Meskipun menunggu arahan final dari Presiden Prabowo Subianto, sejumlah kementerian dan lembaga sudah bergerak cepat menghitung kebutuhan dan mengajukan usulan formasi prioritas, untuk rekrutmen CPNS.
Rekrutmen CPNS 2026 dinilai tidak bisa ditunda karena didorong oleh beberapa faktor mendesak.
Seperti:
1. Tantangan Struktural
Adanya perubahan struktur kementerian baru, pemekaran instansi, dan kebutuhan mengisi formasi CPNS 2024 yang masih kosong.
2. Gelombang Pensiun
Menghadapi gelombang besar ASN yang segera memasuki masa pensiun.
3. Stimulus Ekonomi
Menteri Keuangan menekankan bahwa belanja pemerintah, termasuk rekrutmen ASN, diarahkan untuk mendorong pertumbuhan ekonomi dan membuka lapangan kerja bagi masyarakat yang kesulitan mencari pekerjaan dalam beberapa tahun terakhir.
Fokus Utama Formasi: Sains dan Teknologi (Saintek)
Meskipun angka total formasi belum bisa dihitung, arah kebijakan menunjukkan prioritas yang jelas pada sektor riset dan inovasi.
Badan Riset dan Inovasi Nasional (BRIN) menjadi salah satu instansi yang paling awal mengajukan kebutuhan, menargetkan penambahan periset signifikan untuk mengejar ketertinggalan nasional dari negara maju.
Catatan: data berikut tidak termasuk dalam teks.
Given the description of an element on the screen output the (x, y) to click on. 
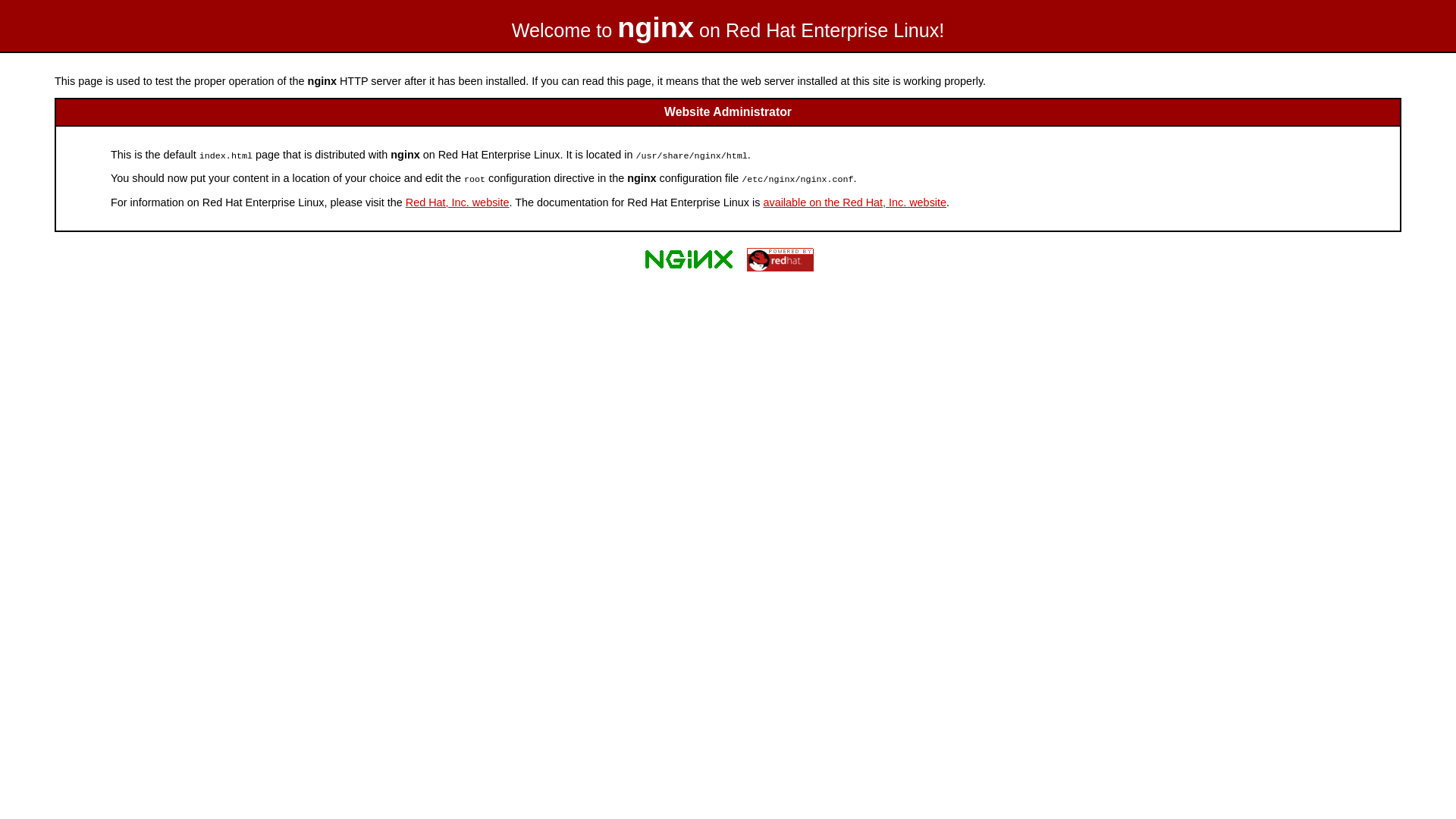
available on the Red Hat, Inc. website Element type: text (854, 202)
Red Hat, Inc. website Element type: text (457, 202)
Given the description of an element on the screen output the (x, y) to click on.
Bagi lulusan Sains dan Teknologi, kabar ini menjadi peluang emas. BRIN secara spesifik merinci bidang ilmu yang menjadi poros penting riset nasional dan diprioritaskan dalam rekrutmen CPNS 2026, meliputi:
1. Pemuliaan Tanaman
2. Nanoteknologi
3. Genomics
4. Antariksa
5. Sains Material
6. Teknologi Keberlanjutan
7. Ilmu Sosial (untuk mendukung kajian lintas sektor)
Bidang-bidang di atas diproyeksikan menjadi tulang punggung kebijakan inovasi nasional ke depan, sehingga peluang formasi CPNS 2026 bagi para lulusan terkait sains, teknologi, dan ilmu sosial terapan terbuka sangat lebar.
Bagi fresh graduate maupun pencari kerja berpengalaman, ini adalah waktu yang tepat untuk bersiap. Peluang besar sedang dibuka di bidang yang strategis bagi masa depan bangsa.